Assignment »
The output is the lines below from the one with "You are a GUI" through the one with "Open the MACD(12,26,9)", both included, printed exactly and with no other line.
*** Given entries Section Begins ***
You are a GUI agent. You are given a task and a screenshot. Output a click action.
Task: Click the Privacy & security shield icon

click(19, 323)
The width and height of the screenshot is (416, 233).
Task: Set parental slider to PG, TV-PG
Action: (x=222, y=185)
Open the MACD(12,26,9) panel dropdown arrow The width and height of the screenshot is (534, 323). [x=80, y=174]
*** Given entries Section Ends ***
*** Given entries Section Begins ***
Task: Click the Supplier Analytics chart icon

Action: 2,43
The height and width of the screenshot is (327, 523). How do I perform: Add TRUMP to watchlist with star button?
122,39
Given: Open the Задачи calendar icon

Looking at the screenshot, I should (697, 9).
*** Given entries Section Ends ***
Solution to this task »
You are a GUI agent. You are given a task and a screenshot. Output a click action.
Task: Click the Privacy & security shield icon

click(19, 323)
The width and height of the screenshot is (416, 233).
Task: Set parental slider to PG, TV-PG
Action: (x=222, y=185)
Open the MACD(12,26,9) panel dropdown arrow The width and height of the screenshot is (534, 323). [x=80, y=174]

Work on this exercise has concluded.